Description of the task: Beginning at the line that contains "Task: Click the", output each line exactly through the end of the records, and drop any pictures.

---------- Material for this exercise

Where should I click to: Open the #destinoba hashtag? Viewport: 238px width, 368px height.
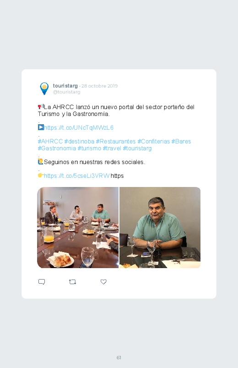tap(79, 141)
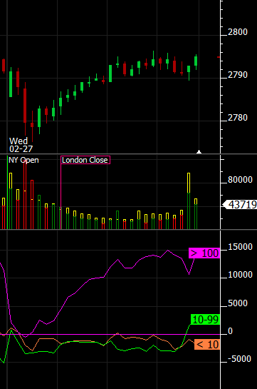This screenshot has width=257, height=389.
Task: Select the orange < 10 series label
Action: coord(207,345)
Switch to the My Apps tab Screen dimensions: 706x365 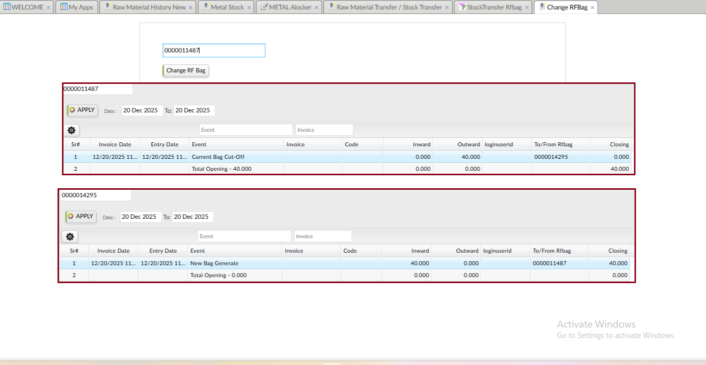point(77,7)
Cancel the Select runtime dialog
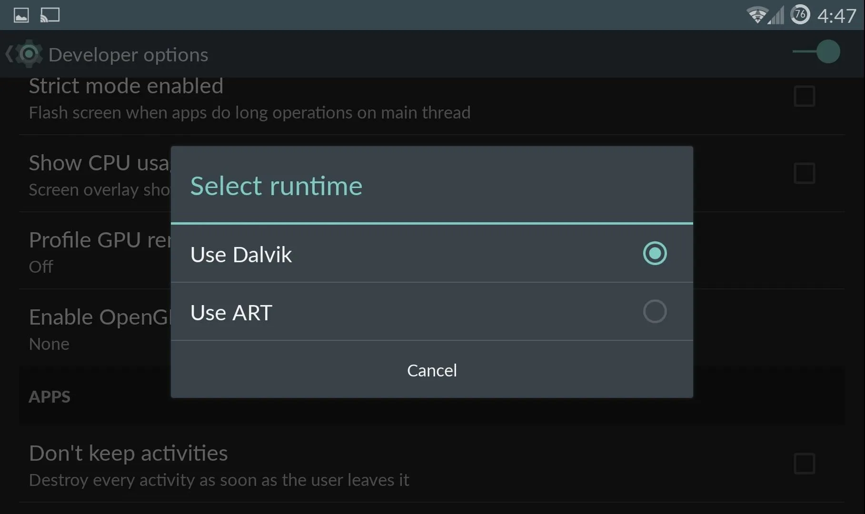The height and width of the screenshot is (514, 865). [432, 370]
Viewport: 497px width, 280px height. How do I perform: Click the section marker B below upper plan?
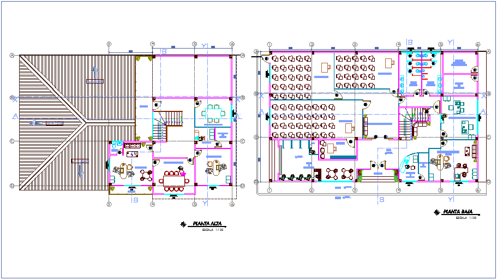pos(134,200)
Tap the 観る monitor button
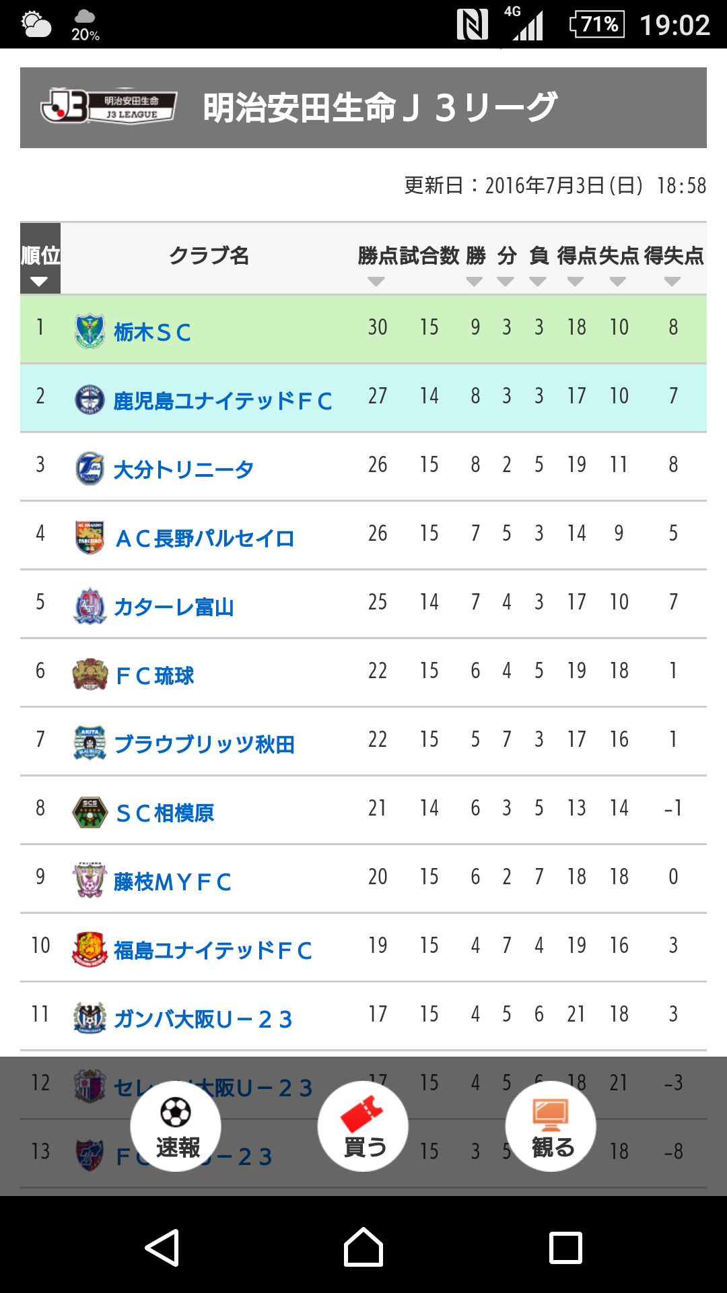Screen dimensions: 727x1293 pos(551,1125)
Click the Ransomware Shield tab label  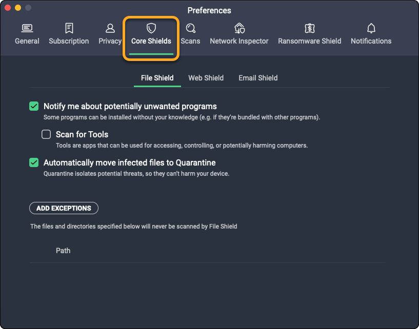[x=309, y=41]
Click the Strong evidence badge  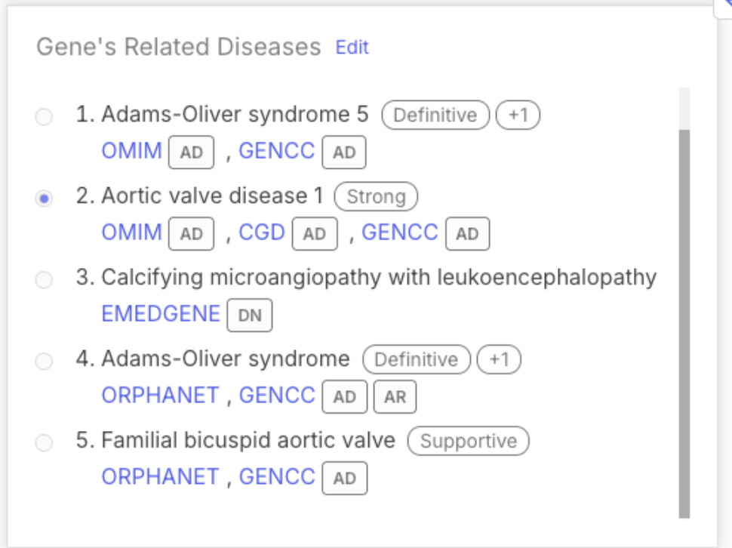376,197
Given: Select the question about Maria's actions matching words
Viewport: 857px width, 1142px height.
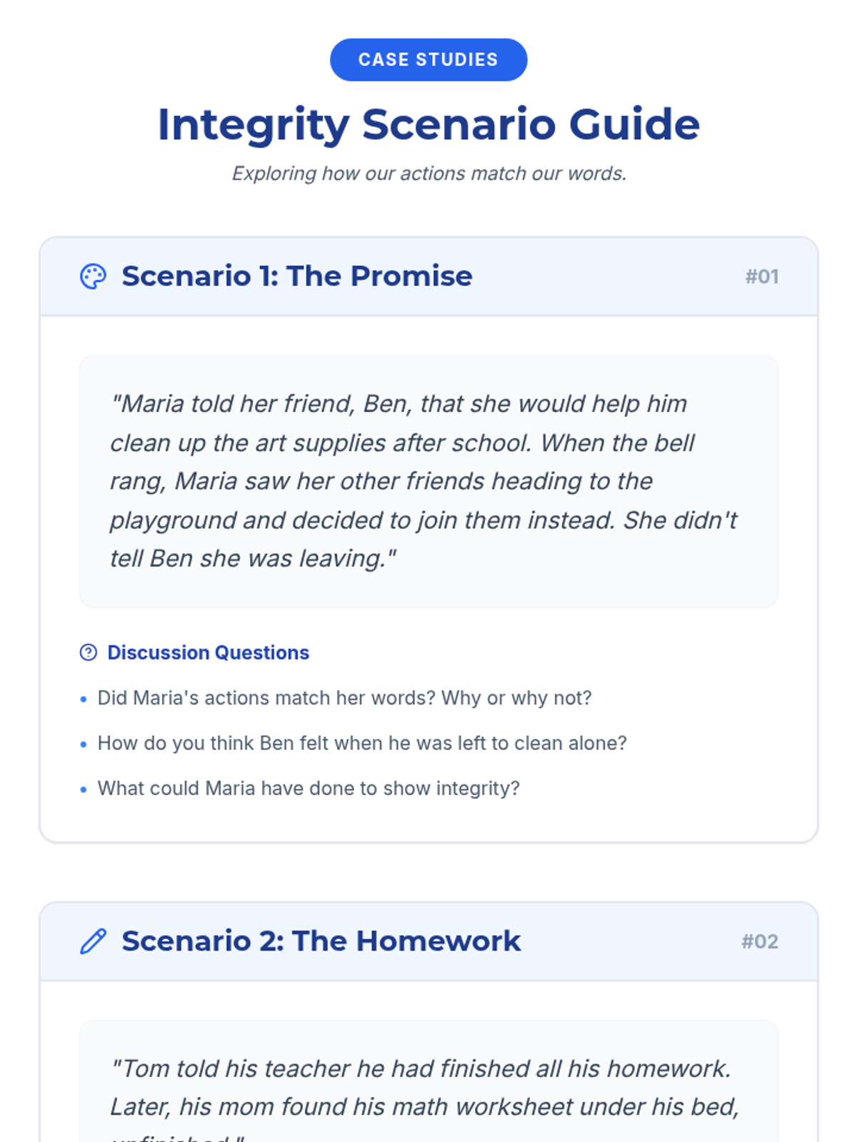Looking at the screenshot, I should click(344, 698).
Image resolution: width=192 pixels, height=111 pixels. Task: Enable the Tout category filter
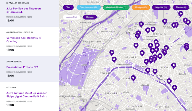[68, 7]
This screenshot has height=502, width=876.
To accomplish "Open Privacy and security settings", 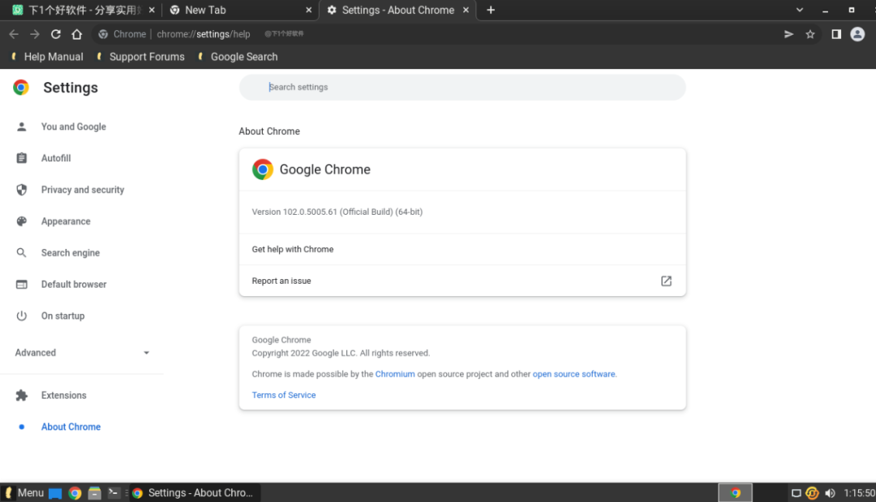I will 83,190.

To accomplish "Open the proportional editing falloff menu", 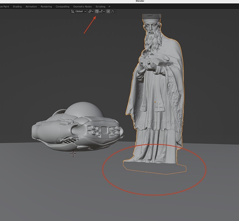I will 114,11.
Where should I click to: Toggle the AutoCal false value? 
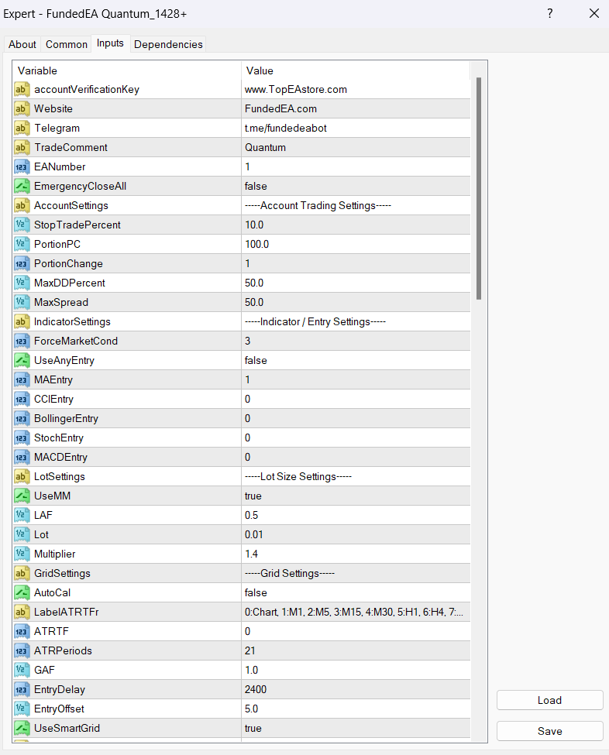[256, 593]
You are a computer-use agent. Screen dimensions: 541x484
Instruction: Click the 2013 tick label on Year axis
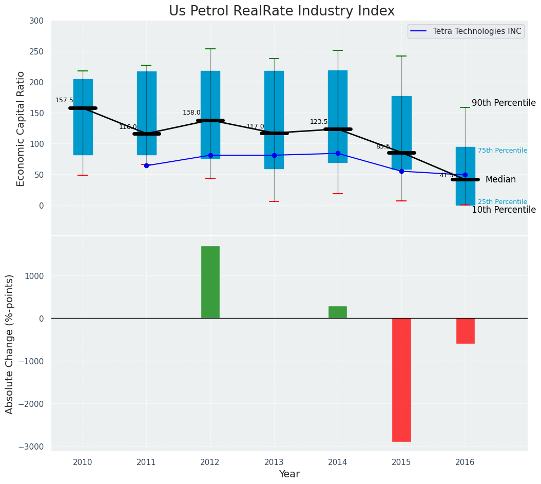(274, 462)

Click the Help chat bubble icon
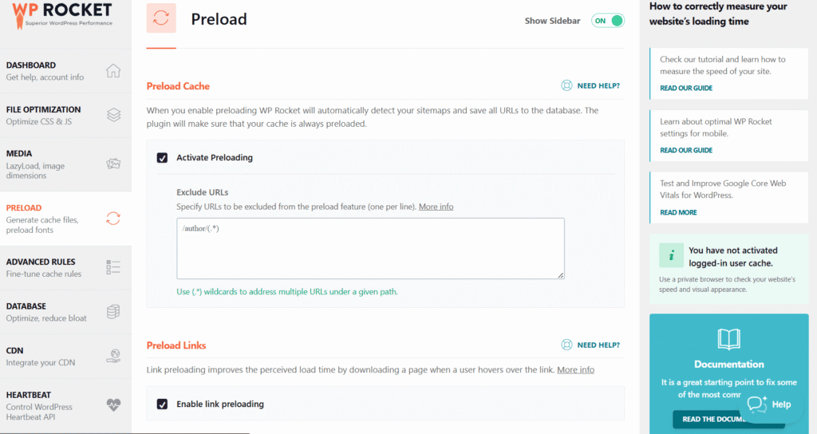[x=756, y=404]
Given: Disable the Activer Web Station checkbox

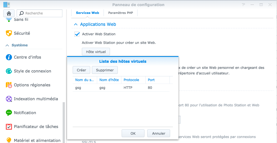Looking at the screenshot, I should point(77,34).
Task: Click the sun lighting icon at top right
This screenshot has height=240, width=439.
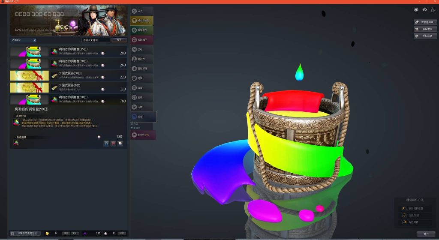Action: click(x=416, y=9)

--------------------

Exercise response:
Task: Click the sun lighting icon at top right
This screenshot has height=240, width=439.
Action: click(x=416, y=9)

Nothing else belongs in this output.